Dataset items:

++++++++++++++++++++

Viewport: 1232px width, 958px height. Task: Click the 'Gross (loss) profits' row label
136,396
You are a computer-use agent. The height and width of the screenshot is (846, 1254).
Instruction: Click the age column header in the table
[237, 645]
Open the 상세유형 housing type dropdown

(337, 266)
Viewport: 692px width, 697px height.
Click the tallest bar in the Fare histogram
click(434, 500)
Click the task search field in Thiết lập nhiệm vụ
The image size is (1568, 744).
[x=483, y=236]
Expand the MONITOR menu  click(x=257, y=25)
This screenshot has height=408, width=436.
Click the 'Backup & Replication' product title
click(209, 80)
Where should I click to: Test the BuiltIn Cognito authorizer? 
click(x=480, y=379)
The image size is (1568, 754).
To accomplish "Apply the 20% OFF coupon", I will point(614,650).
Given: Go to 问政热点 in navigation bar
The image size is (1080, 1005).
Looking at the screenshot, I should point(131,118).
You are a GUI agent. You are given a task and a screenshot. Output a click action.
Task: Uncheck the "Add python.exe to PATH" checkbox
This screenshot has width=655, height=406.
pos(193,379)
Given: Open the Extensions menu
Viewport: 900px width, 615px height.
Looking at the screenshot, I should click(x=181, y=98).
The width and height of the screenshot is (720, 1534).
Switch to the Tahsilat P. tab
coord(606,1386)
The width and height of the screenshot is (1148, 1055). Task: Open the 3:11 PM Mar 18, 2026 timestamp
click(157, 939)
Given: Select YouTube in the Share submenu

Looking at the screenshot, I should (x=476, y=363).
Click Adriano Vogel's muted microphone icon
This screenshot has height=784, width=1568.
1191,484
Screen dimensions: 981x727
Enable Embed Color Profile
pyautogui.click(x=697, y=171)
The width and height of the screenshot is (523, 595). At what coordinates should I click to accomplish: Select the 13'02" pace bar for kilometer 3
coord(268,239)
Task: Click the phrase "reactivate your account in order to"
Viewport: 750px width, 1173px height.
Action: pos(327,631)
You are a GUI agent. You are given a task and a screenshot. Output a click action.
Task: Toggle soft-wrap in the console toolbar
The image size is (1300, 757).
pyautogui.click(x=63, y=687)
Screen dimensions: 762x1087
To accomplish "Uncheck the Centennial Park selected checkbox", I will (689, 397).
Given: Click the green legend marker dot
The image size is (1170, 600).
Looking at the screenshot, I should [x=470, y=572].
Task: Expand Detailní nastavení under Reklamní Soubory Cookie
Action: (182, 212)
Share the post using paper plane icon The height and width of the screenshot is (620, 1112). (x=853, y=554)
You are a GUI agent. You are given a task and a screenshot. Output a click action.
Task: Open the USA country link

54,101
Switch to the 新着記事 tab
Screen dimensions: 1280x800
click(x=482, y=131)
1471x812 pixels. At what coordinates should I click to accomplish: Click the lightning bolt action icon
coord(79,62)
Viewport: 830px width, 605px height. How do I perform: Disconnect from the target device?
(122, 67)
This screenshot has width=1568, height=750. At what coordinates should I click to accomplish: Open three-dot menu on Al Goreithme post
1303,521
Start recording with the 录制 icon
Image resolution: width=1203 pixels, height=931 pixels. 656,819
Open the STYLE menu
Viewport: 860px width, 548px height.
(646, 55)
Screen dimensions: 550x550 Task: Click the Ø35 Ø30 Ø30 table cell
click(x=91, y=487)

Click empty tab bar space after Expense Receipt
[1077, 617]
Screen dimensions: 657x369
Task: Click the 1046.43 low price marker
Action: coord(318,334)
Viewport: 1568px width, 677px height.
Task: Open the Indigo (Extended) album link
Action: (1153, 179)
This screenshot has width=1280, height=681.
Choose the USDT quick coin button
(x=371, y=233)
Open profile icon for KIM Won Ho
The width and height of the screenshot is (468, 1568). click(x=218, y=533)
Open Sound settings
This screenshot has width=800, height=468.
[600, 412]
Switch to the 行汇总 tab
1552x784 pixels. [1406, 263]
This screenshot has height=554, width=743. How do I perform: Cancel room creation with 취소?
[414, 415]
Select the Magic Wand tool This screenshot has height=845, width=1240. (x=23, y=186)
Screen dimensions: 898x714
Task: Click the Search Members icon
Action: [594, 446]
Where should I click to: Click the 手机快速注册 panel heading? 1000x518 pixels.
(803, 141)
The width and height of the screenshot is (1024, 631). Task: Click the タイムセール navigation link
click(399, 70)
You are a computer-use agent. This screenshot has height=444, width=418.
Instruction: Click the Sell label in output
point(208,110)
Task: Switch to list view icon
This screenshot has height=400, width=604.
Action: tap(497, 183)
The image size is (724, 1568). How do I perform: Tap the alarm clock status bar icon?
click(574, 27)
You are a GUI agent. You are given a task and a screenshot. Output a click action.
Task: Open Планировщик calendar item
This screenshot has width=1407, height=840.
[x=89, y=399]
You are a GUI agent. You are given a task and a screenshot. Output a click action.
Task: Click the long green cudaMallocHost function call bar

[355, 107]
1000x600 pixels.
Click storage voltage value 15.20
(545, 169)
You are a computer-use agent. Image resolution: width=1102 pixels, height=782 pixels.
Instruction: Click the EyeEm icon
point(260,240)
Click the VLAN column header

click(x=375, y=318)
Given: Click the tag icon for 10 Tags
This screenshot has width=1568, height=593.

++++++++++++++++++++

● What you should do
Using the entries above, output exactly the lines between the line holding "Enable Embed Color Profile" and the line holding "Task: Toggle soft-wrap in the console toolbar", end lines included, and nothing more.

● Solution to this problem
Enable Embed Color Profile
pyautogui.click(x=697, y=171)
The width and height of the screenshot is (523, 595). At what coordinates should I click to accomplish: Select the 13'02" pace bar for kilometer 3
coord(268,239)
Task: Click the phrase "reactivate your account in order to"
Viewport: 750px width, 1173px height.
Action: pos(327,631)
You are a GUI agent. You are given a task and a screenshot. Output a click action.
Task: Toggle soft-wrap in the console toolbar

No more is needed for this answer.